Er heeft zich in de 12e-13e eeuw een interessante wending voorgedaan in de theologie. Onder invloed van de pest, de vele oorlogen, de nieuwe armoede die was ontstaan gingen een aantal spirituele leiders vooral de menselijkheid van Jezus onderlijnen. Op de kruisbeelden werd Jezus als een verwrongen, onmenselijk gemartelde man voorgesteld die dat alles leed voor het onrecht en de zonden van deze wereld. Franciscus van Assisi was daar een sterke aanhanger van. Niet toevallig was hij de eerste die de stigmata op handen en voeten kreeg, omdat hij zich helemaal inleefde in deze menselijke Jezus. Ook Bernardus van Clairvaux stelde zich Jezus zo voor.

Heel merkwaardig is dat Meister Eckhart daar niet van moest weten, hij vreesde een te volkse, sentimentele Christusverering. Voor hem was Jezus het Woord van God. Jezus van Nazareth was een mens als wij, maar het bijzondere van Hem was dat Hij meer dan gelijk welke mens Gods Woord kon horen en in zich vlees en bloed laten worden.

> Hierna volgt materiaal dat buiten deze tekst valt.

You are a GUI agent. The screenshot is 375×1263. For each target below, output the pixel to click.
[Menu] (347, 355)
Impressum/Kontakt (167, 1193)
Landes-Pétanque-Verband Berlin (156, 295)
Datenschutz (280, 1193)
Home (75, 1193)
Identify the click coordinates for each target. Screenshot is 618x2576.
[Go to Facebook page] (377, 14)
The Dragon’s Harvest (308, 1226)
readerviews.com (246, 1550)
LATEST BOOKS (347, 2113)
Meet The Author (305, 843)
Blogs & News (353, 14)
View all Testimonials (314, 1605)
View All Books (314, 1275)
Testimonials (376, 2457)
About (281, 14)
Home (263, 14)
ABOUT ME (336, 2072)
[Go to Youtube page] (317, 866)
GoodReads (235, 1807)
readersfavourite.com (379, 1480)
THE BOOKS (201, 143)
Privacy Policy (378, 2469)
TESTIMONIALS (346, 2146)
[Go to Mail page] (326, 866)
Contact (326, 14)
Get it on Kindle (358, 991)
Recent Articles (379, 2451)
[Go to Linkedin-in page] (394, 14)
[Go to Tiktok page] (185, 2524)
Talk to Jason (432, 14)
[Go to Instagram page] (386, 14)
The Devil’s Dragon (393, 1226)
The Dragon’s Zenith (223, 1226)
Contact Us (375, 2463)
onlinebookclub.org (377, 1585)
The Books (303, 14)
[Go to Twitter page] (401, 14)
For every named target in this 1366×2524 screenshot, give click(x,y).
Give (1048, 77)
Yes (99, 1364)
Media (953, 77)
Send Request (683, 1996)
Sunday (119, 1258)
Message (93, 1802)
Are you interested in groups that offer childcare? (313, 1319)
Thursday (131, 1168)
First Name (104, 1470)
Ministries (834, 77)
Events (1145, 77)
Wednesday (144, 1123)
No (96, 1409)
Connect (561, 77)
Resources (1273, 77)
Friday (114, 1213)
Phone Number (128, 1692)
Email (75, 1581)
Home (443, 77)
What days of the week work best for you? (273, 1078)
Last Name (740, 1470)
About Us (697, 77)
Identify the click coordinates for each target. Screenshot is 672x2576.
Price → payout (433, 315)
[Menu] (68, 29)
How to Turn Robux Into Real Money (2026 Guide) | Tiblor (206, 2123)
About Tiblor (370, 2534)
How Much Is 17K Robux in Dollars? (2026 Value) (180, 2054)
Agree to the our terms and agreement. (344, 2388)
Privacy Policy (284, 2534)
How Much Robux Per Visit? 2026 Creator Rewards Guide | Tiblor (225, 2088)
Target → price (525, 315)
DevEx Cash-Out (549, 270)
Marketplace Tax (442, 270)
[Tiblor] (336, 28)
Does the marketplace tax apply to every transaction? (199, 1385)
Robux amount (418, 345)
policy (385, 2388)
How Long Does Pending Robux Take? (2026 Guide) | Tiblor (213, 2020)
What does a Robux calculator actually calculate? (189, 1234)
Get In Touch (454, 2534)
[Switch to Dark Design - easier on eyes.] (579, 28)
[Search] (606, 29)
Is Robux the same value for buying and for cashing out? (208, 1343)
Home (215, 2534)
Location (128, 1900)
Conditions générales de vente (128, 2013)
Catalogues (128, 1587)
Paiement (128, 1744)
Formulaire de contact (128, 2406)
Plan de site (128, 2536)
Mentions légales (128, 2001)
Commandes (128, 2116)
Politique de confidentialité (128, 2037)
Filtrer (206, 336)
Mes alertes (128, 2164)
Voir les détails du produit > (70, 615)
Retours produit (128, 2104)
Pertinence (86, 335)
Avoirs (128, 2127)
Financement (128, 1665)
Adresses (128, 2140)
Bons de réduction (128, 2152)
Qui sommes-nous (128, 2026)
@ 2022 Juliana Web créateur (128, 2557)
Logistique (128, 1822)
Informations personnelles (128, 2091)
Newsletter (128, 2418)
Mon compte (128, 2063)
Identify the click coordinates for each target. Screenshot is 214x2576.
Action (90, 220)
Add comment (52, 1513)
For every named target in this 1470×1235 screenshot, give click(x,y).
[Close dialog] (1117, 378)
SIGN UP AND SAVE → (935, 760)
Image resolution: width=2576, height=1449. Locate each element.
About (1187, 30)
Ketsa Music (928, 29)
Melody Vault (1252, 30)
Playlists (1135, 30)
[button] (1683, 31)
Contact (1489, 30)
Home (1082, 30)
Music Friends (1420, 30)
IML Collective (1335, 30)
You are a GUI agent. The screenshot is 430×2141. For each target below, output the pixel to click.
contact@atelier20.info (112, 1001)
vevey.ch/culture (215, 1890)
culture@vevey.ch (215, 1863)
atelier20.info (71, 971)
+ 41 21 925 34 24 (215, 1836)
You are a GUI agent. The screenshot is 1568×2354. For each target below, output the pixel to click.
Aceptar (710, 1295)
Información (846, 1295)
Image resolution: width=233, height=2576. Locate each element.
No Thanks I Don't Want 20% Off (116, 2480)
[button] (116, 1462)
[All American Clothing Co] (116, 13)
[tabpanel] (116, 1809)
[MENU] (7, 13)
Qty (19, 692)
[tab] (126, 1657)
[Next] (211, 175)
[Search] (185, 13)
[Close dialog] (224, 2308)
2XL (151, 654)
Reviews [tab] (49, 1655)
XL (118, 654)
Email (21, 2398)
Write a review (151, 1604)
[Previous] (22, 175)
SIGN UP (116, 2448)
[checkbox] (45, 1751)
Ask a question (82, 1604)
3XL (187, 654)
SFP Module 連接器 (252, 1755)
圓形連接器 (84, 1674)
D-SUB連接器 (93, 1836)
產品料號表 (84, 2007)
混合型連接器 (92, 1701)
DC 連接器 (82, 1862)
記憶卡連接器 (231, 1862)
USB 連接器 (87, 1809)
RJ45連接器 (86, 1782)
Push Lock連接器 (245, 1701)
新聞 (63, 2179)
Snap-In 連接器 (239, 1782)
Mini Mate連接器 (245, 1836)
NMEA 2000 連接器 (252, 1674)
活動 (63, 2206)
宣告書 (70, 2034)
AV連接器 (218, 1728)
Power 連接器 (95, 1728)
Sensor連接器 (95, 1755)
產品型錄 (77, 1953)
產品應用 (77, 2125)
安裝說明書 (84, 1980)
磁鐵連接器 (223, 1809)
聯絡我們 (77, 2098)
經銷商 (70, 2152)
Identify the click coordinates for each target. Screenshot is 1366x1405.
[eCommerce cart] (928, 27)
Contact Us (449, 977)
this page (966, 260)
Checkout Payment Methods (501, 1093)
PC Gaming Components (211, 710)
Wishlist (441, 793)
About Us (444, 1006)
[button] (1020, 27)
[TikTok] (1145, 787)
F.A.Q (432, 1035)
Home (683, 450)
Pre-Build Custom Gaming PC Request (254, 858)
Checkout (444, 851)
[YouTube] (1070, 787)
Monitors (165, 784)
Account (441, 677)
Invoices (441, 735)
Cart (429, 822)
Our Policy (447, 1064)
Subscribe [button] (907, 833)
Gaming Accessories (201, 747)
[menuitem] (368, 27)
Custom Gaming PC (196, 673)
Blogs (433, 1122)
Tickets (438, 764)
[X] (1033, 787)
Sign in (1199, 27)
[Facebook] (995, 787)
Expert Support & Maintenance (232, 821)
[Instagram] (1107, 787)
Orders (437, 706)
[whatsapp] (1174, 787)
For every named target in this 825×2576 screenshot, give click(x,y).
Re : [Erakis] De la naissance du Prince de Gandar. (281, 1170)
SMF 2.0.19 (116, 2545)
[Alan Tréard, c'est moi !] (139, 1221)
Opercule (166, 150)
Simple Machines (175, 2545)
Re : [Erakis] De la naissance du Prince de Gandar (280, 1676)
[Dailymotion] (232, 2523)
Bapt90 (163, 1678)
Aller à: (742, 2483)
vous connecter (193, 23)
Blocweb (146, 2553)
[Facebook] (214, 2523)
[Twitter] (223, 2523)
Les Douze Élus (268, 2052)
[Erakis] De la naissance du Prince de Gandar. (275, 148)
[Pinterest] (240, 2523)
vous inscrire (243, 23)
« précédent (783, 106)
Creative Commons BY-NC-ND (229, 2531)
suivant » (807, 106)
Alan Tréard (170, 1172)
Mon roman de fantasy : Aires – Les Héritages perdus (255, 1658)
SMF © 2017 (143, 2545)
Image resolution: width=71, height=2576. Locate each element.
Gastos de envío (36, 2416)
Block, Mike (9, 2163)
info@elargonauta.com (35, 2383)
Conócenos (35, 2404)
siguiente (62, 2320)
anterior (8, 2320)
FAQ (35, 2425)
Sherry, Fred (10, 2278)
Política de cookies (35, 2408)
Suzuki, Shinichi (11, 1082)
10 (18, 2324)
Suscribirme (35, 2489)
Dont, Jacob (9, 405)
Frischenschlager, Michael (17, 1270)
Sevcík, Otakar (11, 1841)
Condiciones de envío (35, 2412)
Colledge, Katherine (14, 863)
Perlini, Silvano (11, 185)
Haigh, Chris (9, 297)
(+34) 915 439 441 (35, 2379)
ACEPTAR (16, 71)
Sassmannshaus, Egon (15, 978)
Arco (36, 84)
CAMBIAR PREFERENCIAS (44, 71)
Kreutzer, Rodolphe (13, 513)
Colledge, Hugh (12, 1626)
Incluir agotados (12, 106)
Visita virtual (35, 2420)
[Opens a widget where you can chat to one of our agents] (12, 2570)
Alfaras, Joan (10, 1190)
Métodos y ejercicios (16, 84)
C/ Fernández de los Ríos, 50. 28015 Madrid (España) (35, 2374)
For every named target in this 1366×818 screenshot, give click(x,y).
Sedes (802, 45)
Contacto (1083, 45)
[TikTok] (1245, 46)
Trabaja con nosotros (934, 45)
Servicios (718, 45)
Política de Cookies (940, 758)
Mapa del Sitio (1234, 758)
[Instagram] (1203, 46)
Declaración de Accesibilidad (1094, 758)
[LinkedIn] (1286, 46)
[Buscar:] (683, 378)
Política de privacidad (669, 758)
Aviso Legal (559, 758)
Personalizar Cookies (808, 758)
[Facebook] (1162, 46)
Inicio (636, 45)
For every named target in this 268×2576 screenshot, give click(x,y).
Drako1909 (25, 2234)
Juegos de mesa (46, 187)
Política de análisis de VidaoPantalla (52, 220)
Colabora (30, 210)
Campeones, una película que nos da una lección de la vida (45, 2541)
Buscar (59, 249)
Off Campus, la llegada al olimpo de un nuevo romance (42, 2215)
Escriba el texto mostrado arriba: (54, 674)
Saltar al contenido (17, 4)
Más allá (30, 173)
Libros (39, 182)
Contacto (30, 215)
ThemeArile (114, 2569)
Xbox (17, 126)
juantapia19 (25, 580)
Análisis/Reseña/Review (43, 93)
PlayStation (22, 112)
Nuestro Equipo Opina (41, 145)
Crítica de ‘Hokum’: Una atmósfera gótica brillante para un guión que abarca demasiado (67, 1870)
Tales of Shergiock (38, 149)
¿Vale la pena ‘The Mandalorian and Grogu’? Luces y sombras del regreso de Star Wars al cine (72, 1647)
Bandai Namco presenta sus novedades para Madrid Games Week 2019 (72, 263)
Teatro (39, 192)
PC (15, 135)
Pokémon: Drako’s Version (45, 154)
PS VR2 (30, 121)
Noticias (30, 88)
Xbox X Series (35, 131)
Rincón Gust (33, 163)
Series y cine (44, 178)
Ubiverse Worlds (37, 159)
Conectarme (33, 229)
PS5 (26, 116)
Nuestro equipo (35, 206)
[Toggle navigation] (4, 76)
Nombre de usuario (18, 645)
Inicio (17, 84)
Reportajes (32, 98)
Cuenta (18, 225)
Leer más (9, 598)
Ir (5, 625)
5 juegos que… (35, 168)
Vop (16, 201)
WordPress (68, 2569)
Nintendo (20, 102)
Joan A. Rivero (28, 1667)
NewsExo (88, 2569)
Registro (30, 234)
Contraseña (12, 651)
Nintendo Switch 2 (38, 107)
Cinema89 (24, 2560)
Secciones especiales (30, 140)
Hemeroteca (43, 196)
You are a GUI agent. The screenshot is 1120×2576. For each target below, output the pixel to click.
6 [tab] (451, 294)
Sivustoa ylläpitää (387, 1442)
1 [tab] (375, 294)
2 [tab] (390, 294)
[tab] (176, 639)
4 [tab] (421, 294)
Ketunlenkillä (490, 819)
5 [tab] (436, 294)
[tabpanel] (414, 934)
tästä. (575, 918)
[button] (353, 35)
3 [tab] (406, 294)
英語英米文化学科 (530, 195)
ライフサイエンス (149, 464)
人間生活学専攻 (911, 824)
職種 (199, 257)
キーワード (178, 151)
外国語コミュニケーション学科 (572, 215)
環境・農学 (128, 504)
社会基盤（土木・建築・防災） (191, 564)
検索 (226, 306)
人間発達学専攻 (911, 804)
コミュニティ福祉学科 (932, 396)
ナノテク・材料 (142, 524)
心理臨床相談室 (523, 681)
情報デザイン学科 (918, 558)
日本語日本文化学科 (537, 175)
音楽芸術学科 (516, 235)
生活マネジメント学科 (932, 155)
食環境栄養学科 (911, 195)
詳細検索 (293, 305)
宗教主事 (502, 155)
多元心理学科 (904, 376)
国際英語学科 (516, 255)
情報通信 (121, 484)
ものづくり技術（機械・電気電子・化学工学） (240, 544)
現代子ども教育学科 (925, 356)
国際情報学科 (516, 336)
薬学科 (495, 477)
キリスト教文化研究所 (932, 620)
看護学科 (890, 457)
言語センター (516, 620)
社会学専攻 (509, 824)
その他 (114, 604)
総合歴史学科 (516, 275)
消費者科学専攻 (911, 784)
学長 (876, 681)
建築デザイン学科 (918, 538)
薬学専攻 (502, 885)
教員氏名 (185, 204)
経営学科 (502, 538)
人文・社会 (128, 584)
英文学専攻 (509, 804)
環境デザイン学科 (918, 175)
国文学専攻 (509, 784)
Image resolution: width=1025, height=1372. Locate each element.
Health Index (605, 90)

Dat was de echte transformatie die Hij doormaakte en die zijn gelaat deed schitteren. Daarom werd Hij de Christus. Maar, zo voegt Eckhart er onmiddellijk aan toe, ieder mens is voortaan geroepen om ook meer en meer hoorder te worden, om zich helemaal beschikbaar te stellen zodat God in en door ons kan spreken. In plaats van die moeilijke uitdrukking dat Jezus God en mens zou zijn, twee naturen in één persoon, geeft Eckhart een mooie wending aan dit probleem en zegt hij in de lijn van Johannes: Jezus is Gods Woord.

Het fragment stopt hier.